If you check the following link I believe that serial no. decodes as either a 1952, '53 or '57: http://www.angelfire.com/rant/allday101/SchwinnCodes3.html

We can narrow that down some as there was no Continental in '57 and the decals seem to match '52:

1952:



1953:




So bottom line I believe it is a '52 model and it seems to be *very* original!


----------



## GTs58 (Mar 28, 2018)

I think it's a 1948 model. Serial is on the BB. Looks like the decals were the same throughout the years? 

  Appears to have stainless fenders and for some reason the 52 is said to have chrome.




Pats 1948 catalog scans. https://bikehistory.org/catalogs/1948.html


----------



## Slick4d4d (Mar 29, 2018)

Metacortex said:


> If you check the following link I believe that serial no. decodes as either a 1952, '53 or '57: http://www.angelfire.com/rant/allday101/SchwinnCodes3.html
> 
> We can narrow that down some as there was no Continental in '57 and the decals seem to match '52:
> 
> ...





It can't be a 1952, for 52 the serial number would be on the rear drop out the serial number for this bike is under the crank.


----------



## Metacortex (Mar 29, 2018)

Slick4d4d said:


> It can't be a 1952, for 52 the serial number would be on the rear drop out the serial number for this bike is under the crank.

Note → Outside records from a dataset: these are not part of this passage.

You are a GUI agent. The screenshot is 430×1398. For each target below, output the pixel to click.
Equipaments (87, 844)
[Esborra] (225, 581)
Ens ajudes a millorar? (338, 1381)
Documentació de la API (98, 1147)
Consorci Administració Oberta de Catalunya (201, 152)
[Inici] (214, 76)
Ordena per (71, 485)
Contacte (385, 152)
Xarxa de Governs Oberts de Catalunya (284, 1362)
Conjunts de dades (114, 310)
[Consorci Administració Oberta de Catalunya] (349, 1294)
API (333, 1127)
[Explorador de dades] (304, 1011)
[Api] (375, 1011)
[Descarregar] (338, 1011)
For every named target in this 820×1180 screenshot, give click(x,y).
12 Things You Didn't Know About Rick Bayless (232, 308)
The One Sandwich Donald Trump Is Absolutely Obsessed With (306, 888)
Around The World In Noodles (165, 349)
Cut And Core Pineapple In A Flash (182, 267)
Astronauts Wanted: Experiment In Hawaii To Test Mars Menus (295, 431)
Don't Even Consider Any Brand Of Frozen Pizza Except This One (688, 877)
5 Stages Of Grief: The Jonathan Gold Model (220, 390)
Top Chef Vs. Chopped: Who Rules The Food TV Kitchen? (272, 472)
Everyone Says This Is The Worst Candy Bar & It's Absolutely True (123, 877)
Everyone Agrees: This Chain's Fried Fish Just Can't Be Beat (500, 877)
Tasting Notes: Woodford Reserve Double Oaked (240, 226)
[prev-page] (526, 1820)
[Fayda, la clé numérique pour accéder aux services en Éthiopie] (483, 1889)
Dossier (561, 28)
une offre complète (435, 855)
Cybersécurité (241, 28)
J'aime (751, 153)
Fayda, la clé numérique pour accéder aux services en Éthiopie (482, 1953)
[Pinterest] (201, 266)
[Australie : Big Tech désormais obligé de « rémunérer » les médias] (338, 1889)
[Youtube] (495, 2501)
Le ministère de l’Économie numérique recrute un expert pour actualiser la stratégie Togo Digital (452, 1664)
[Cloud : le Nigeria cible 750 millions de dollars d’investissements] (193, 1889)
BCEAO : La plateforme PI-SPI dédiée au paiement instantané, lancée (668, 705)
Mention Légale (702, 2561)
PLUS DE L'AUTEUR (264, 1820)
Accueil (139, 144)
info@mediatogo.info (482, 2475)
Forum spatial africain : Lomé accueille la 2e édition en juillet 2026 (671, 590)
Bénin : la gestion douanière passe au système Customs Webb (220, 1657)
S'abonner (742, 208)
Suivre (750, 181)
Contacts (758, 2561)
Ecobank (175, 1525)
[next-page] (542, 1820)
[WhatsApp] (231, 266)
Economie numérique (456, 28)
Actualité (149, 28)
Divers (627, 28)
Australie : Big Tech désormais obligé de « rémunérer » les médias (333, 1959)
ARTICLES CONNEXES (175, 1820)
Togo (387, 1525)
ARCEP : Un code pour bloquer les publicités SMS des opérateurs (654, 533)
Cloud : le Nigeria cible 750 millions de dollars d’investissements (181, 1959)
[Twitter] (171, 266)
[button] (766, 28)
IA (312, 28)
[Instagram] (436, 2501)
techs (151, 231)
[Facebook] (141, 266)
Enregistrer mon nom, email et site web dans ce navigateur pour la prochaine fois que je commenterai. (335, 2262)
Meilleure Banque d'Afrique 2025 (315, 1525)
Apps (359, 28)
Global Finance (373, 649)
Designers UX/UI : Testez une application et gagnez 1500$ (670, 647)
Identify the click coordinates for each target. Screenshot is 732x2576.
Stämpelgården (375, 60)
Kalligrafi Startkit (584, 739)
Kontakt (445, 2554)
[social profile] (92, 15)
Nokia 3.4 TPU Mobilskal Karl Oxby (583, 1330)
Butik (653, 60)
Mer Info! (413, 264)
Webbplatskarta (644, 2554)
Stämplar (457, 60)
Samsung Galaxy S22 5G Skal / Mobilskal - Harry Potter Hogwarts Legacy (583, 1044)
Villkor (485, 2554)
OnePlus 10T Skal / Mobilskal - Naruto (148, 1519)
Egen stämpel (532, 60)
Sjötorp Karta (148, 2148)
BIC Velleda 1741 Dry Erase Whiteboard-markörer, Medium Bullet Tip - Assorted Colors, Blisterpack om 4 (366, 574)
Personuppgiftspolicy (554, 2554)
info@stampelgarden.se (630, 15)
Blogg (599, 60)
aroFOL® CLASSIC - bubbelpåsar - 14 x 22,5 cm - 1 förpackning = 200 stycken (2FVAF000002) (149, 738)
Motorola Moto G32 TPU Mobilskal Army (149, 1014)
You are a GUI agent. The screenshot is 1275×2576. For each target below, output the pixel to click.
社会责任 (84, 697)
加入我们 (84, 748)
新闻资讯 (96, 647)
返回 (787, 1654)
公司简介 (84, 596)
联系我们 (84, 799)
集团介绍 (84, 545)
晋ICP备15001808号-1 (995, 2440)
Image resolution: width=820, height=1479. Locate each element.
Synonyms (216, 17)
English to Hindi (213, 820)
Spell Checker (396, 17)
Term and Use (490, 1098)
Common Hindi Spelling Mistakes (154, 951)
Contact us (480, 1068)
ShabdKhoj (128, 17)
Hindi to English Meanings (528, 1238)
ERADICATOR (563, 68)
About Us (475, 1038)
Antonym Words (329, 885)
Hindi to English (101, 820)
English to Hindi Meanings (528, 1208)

That is correct, in retrospect I concur it must be earlier than '52. This is from the May '52 Schwinn Reporter:


----------



## 49autocycledeluxe (Apr 3, 2018)

great bike!!


----------



## HARPO (Dec 6, 2018)

How is the bike progressing? Any new photos to show?


----------



## rollfaster (Dec 6, 2018)

Let’s see some progress!


----------



## HARPO (Dec 8, 2018)

@Slick4d4d  You MUST have other photos to share...


----------



## juvela (Dec 8, 2018)

-----

Does anyone know if the two-piece bimetal stem is a Schwinn item?

Some Schwinn lightweights up through 1961 exhibit stems produced by CENTRIX of France who offered both steel and alloy stems & bars.






-----


----------



## SirMike1983 (Dec 8, 2018)

This red bike looks like it has the correct flip-flop two-piece "AS" stem for the late 1940s Continental.


----------



## HARPO (Dec 9, 2018)

Here's what my 1946 looks like. (_I have the top of the saddle, which was off when I purchased it_). Really is a nice riding bike!


----------



## HARPO (Dec 9, 2018)

@Slick4d4d  I just saw that you're also on Long Island. Small world!


----------



## Sven (Dec 10, 2018)

Another great find


----------



## HARPO (Apr 5, 2020)

@Slick4d4d  Did you ever get a chance to clean up the bike? We'd love to see it!


----------



## HARPO (Oct 6, 2020)

@Slick4d4d are you still out there?...


----------